At one time, organizations like WorldWatch said that countries such as China and India were doomed to poverty and starvation unless drastic action was taken to reduce the population of such countries. Instead, what has happened is that China and India are gradually pulling themselves out of poverty. Rather than be glad their doomsaying predictions did not come true, however, now WorldWatch and other warn that a wealthy China or India is even worse than poverty and hunger.
In a press release announcing publication of its 2006 State of the World, WorldWatch said,
“Rising demand for energy, food, and raw materials by 2.5 billion Chinese and Indians is already having ripple effects worldwide,” says WorldWatch President Christopher Flavin. “Meanwhile, record-shattering consumption levels in the U.S. and Europe leave little room for this projected Asian growth.” The resulting global resource squeeze is already evident in riots over rising oil prices in Indonesia, growing pressure on Brazil’s forests and fisheries, and the loss of manufacturing jobs in Central America.

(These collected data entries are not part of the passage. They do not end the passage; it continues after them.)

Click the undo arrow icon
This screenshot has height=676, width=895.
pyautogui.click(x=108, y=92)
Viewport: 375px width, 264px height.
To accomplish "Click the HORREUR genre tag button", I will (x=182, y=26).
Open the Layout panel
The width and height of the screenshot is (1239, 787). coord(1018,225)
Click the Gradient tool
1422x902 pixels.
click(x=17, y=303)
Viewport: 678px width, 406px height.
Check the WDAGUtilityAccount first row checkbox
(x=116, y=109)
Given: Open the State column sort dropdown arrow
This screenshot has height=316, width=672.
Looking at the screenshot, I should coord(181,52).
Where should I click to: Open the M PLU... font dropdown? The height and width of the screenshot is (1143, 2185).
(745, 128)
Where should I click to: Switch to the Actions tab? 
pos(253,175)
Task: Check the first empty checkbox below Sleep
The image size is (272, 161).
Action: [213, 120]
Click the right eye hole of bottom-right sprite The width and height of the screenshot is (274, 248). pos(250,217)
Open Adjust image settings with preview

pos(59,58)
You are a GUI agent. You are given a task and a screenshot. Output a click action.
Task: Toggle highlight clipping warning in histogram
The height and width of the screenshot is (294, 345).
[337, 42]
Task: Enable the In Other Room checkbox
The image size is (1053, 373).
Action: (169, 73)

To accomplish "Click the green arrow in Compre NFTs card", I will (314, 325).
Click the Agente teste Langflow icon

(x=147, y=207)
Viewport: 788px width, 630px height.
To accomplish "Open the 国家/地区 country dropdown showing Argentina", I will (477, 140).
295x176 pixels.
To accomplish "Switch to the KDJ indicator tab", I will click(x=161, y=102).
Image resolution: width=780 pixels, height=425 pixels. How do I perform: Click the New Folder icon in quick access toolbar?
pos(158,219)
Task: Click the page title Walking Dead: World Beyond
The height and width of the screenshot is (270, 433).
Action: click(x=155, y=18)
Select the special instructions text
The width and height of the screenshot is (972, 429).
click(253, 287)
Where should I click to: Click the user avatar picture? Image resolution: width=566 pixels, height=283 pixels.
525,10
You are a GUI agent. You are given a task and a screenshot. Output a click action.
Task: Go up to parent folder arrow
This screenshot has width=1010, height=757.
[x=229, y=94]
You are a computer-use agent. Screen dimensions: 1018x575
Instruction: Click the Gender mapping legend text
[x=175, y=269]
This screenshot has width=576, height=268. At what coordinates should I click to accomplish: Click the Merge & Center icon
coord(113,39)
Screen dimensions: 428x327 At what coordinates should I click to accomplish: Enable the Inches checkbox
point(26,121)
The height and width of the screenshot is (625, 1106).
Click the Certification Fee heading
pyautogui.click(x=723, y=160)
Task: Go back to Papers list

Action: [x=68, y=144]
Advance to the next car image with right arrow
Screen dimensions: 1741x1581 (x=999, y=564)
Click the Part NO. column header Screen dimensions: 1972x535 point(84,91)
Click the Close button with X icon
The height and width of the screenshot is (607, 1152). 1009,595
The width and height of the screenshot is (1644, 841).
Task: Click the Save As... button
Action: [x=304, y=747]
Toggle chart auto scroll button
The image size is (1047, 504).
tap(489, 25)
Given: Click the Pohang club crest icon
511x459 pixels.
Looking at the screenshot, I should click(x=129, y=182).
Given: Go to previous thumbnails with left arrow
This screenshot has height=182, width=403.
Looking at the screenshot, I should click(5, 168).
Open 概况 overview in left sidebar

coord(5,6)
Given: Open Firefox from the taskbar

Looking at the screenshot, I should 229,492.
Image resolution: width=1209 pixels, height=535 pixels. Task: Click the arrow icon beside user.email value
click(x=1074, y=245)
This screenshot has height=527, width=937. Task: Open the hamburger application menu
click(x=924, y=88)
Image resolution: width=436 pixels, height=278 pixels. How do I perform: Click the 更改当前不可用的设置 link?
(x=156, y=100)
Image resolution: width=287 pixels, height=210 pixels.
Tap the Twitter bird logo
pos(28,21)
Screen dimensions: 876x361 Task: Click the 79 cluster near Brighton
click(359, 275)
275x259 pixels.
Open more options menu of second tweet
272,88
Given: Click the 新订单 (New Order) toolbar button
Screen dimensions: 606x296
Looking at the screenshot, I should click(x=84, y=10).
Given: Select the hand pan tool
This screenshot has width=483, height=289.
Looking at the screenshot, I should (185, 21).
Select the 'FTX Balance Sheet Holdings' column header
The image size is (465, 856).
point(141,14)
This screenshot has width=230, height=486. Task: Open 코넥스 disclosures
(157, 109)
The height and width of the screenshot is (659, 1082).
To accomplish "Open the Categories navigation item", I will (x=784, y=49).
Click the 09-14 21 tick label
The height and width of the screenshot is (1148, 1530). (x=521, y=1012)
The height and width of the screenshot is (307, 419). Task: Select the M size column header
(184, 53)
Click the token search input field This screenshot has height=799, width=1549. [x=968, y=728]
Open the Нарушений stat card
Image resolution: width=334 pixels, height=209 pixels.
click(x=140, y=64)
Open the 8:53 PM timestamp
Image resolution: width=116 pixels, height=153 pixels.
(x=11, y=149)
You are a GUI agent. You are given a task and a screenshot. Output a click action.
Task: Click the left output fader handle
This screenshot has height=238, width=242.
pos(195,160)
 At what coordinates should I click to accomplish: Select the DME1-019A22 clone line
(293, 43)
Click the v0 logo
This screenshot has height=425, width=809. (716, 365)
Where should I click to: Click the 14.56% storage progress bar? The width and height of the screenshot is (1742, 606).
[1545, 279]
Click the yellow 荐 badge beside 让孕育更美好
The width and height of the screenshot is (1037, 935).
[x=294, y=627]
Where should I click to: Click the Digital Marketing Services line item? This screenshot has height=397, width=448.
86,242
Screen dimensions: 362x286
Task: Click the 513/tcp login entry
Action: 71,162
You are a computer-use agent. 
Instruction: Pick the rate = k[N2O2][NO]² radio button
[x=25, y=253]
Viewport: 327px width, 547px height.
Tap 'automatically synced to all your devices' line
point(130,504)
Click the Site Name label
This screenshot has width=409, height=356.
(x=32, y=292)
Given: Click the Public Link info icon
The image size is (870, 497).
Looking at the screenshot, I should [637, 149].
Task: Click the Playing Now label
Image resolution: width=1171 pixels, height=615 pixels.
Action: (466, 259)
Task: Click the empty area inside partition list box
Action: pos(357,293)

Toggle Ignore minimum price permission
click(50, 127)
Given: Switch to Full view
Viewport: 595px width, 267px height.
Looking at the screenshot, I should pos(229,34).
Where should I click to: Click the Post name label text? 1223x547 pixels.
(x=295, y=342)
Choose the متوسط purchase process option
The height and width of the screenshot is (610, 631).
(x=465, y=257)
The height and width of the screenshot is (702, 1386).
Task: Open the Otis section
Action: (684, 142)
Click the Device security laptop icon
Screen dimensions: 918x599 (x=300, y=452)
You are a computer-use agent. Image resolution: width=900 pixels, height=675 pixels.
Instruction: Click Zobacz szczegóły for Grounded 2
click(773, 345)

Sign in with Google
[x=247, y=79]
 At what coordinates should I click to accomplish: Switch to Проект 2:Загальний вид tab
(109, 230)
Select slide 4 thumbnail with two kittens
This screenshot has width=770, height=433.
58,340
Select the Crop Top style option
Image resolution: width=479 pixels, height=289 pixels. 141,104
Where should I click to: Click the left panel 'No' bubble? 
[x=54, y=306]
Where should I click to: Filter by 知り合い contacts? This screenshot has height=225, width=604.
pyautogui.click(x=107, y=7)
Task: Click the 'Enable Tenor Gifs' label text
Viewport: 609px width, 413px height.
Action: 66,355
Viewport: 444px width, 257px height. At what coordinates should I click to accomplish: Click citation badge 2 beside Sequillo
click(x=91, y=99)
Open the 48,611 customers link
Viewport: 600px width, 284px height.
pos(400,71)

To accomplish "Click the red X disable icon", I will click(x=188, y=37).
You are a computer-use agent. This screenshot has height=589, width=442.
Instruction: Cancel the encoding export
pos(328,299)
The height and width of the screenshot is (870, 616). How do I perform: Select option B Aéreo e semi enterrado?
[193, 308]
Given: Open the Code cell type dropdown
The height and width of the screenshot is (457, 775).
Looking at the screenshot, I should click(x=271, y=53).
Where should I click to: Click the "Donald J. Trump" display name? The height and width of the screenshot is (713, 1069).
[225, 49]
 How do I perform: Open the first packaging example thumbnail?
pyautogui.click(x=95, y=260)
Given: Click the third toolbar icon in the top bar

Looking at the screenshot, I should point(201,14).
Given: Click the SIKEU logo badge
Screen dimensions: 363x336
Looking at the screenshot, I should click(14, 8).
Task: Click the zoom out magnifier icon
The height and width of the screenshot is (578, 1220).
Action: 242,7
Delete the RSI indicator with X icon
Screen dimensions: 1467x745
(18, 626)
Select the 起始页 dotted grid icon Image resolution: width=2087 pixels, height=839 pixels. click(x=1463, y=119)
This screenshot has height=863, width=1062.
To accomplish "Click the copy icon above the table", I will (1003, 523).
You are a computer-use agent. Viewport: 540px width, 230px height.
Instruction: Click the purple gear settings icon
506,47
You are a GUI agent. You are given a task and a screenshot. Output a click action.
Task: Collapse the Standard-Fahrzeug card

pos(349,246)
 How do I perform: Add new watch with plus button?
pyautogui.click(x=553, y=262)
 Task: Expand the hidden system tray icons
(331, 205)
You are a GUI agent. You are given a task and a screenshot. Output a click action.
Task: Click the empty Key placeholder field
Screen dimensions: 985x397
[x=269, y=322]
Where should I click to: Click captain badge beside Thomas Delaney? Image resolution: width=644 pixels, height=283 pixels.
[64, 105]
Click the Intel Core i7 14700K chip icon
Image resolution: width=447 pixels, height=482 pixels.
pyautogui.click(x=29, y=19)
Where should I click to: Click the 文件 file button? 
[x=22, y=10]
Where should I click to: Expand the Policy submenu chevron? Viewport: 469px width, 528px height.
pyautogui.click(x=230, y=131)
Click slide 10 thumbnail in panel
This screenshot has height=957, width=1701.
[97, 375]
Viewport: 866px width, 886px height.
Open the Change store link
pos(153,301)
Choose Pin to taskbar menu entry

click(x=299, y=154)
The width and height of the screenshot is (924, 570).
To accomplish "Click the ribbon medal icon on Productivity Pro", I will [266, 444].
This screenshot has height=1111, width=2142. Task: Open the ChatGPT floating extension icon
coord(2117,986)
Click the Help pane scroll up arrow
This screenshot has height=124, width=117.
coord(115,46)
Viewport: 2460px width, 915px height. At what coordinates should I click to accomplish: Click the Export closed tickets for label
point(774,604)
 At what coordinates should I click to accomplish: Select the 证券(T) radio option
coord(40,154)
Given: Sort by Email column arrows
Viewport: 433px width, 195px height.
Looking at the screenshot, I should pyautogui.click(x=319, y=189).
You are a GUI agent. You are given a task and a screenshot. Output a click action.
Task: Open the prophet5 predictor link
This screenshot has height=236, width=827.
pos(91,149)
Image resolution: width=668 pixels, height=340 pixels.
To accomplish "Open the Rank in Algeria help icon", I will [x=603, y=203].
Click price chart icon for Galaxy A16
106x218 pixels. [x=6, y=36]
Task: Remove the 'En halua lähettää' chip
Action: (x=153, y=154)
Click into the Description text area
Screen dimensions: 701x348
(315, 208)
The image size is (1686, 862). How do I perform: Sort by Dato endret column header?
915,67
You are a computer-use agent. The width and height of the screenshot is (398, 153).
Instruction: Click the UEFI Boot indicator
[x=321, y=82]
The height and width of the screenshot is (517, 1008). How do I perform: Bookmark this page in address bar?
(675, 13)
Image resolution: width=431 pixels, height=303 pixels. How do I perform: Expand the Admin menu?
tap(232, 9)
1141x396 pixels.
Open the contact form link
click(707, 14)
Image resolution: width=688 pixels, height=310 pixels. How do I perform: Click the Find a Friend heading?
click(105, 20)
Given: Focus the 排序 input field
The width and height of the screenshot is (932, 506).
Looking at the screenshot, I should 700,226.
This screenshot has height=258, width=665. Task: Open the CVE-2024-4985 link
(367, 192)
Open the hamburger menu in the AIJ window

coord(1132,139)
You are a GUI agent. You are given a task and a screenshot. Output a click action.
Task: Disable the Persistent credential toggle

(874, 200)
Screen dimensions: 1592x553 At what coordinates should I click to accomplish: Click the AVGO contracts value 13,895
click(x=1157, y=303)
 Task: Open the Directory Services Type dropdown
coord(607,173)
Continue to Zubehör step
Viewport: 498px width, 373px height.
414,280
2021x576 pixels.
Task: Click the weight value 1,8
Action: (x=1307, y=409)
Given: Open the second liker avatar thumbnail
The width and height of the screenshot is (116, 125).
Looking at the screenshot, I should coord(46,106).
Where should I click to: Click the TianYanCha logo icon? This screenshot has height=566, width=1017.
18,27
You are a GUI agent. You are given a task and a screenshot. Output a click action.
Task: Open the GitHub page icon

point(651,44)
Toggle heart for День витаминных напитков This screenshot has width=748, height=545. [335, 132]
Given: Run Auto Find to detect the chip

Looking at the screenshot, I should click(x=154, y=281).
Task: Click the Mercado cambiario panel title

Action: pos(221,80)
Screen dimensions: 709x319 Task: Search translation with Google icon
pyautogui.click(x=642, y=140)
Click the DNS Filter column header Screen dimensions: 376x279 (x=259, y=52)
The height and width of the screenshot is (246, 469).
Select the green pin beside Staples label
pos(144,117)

Typical WorldWatch nonsense. Consider the Indonesian oil price riots. Presumably, WorldWatch is referring to disturbance that occurred in October 2005 when the government announced fuel price increases of 87 percent to 186 percent depending on the type of fuel.
But Indonesia’s fuel price problems have less to do with a global resource squeeze than a local excess of corruption and poor investment in that nation’s oil resources. Southeast Asia’s only OPEC member, Indonesia is forced to import oil because of the government’s longstanding mismanagement of its petroleum resources.
Those policies (or lack thereof) are then compounded by Indonesia’s tremendous outlay for fuel subsidies which artificially lowered the price of fuel for Indonesians. Indonesia spends up to 1/3rd of its total government budget on fuel subsidies.
Indonesia’s problem — like much of the poor in the Third World — is endemic mismanagement and corruption, not its increase in population and/or wealth.
Sources:
Indonesia clashes over fuel hike. The BBC, October 1, 2005.